I still find writing extremely scary.



The blog has always been my safe haven. I always feel pretty free to write stuff here of varying quality, without thinking too much about it.



But still; so much of what I write is met with stone silence, and it's SCARY! Late on Monday night I posted a short story called "London Falling". Days went by, there were no comments, no emails, no friends saying 'hey I really liked it'. Absolutely nothing.



The immediate inclination is to delete the story, because it must be awful. But I always try to leave everything standing. I like to show all sides of creativity, the good stuff and the bad. So the bad stories stay, as much pain as they cause me.

Today, nearly three days later, there's a comment on the story. PAUL S has thrown it a lifeline.



"I'm bemused by the lack of response to writing of this quality. This piece is beautiful, moving and macabre; and I for one want to thank you for sharing it."



Amazing how a tiny comment by someone, anyone, can make all the difference to your state of mind and how you feel about yourself as an artist.
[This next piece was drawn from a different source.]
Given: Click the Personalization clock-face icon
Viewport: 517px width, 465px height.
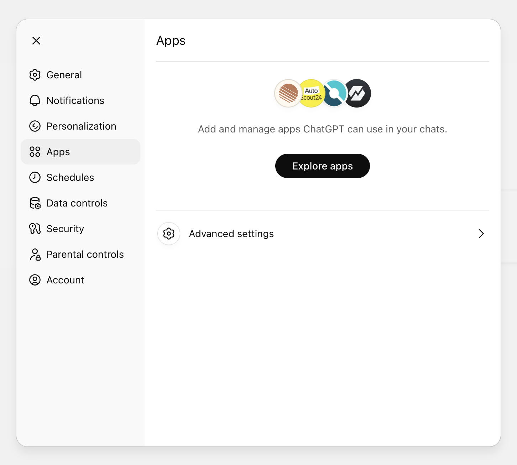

You always kid yourself into thinking you can just write anytime you want without caring about people's feedback, but you need it.

GREAT material gets comments, and it gets shared. And if it's really great, it goes viral. Everything else just kind of sinks into the internet. Another page of semi-interesting nonsense that will capture a few, but hardly anybody.

Luckily, occasionally, a piece resonates; as this one did with Paul S. You find yourself with a little bit more fuel - someone likes what you do, and you know you'll write again.

Care to share?

Tuesday 17 April 2012

5 Things I hate about the cinema

1. When you tell the dude you want medium popcorn, and he holds up a huge extra large bag and says it's only 40p (or cents) extra. You check the maths, and your appetite, and feel forced to oblige. But you know he's scamming you somehow. This is one of the great cinema mysteries.

2. The one hour staff walk-in. Halfway through the movie, a cinema worker has a break. Rather than go for a cigarette, they gatecrash your movie. You see them hovering at the back and it totally distracts you from the flick.

3. Audience dumbness. The audio is too low, or the frame has accidentally fallen so that Brad Pitt's face is being projected onto the first three rows, and the audience don't give a shit! They sit there gormlessly. WTF?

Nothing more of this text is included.